診療所は、個人か医療法人かどちらがいいの?

医療法人等

 診療所の経営は、個人と医療法人のどちらがいいかについては、各種の媒体でそのメリットとデメリットが比較されています。主要な点で比較すると以下のようになります。

法人化のメリット

1.節税効果
(1)所得税から法人税となり、実効税率が下がる。
(2)個人の所得が給与となるため、給与所得控除が使える。
  家族を役員にして、役員報酬を支払うことが可能。
(3)退職金の支払いが可能(さらに節税効果大)。

2.社会的信用力のアップ
(1)法人会計採用により、適正な財務管理が可能となる。

3.事業承継が進めやすくなる。
(1)拠出者の財産評価額が基金拠出額で明確になるので、事業承継・相続対策等進めやすくなる。

4.事業展開が容易
(1)分院の開設等複数の事業所を一体運営することが可能となる。

法人化のデメリット 

1.経営上のデメリット
(1)決算処理の事務負担が増大する。(毎年の事業報告、資産登記、理事会議事録作成等)
(2)社会保険への加入が強制適用となり、役員及び従業員は、健康保険・厚生年金に加入しなければならなくなる

2.税務上のデメリット
(1)交際費として損金に算入できる金額に限度が設けられている。

現実の選択に当たって 

 現実の選択に当たっては、その診療所の収益の状況、ドクターの年齢(まだ若く、今後も事業を拡大したいので法人化する等)、子女等後継者がいるか、その他ケースバイケースで異なってくるというのが実態ではないでしょうか。

一般診療所の医療法人・個人別施設数推移

 参考ですが、以下に、2008年から2019年の医療法人と個人経営の施設数推移を表とグラフでお示ししましたので、ご覧ください。

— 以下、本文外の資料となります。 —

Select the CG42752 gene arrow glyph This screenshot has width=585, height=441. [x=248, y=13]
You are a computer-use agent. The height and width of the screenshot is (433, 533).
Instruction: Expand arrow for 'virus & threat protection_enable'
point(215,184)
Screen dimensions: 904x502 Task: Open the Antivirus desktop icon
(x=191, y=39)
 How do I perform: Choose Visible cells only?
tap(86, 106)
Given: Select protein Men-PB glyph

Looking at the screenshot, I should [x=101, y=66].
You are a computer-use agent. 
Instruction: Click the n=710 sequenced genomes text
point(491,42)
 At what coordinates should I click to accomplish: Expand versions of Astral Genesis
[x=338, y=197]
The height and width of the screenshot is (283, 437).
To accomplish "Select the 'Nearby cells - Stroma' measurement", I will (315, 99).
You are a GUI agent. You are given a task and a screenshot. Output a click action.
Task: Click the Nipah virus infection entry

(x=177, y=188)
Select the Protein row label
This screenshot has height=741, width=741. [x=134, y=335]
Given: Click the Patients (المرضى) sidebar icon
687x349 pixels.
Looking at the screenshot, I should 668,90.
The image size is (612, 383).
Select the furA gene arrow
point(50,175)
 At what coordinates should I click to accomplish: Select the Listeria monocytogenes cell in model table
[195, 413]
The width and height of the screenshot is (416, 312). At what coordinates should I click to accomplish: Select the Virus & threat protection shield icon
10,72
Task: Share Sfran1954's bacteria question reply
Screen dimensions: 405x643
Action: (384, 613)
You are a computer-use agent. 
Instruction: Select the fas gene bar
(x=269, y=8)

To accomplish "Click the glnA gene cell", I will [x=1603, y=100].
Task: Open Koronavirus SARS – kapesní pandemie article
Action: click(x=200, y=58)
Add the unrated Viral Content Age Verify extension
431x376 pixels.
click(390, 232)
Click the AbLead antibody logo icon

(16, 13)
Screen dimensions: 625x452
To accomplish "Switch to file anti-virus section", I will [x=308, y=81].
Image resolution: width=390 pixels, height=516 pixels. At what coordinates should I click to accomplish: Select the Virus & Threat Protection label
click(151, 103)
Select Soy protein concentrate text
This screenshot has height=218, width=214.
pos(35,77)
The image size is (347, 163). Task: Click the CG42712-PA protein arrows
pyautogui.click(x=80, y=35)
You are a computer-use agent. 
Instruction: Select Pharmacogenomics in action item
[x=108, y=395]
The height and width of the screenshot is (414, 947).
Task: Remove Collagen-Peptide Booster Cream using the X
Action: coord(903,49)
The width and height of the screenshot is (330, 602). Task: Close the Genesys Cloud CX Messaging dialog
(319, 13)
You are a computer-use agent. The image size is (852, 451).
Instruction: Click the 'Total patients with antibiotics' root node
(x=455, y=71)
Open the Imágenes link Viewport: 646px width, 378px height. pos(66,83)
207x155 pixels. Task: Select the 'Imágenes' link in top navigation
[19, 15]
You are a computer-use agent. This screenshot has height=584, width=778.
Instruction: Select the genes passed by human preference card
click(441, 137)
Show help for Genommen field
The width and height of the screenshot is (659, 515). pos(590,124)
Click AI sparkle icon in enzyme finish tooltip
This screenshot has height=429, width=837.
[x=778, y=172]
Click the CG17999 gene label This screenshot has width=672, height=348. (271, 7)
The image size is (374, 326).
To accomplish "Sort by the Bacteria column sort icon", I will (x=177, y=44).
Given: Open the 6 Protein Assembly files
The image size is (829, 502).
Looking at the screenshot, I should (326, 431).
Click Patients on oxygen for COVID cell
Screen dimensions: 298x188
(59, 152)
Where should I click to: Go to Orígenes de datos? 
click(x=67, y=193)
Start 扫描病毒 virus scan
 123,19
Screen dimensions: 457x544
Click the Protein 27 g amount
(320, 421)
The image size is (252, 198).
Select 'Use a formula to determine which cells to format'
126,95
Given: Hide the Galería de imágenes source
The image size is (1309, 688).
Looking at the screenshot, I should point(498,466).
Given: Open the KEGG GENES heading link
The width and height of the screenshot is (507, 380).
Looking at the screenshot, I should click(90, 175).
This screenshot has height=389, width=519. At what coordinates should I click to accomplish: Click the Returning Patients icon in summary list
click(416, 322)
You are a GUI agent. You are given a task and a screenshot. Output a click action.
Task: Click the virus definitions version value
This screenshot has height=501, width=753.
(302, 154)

(上記資料は「三菱UFJウェルスマネジメント > コラム > 医療法人・開業医の事業承継はどのように進める? 株式会社との違いや手順、流れを理解する」のデータをもとに作成いたしました。)

 ご覧になっていただくと、この10年以上にわたって、数の上では、個人経営の施設数が減少する一方、医療法人経営の施設が増加しているのがわかるかと思います。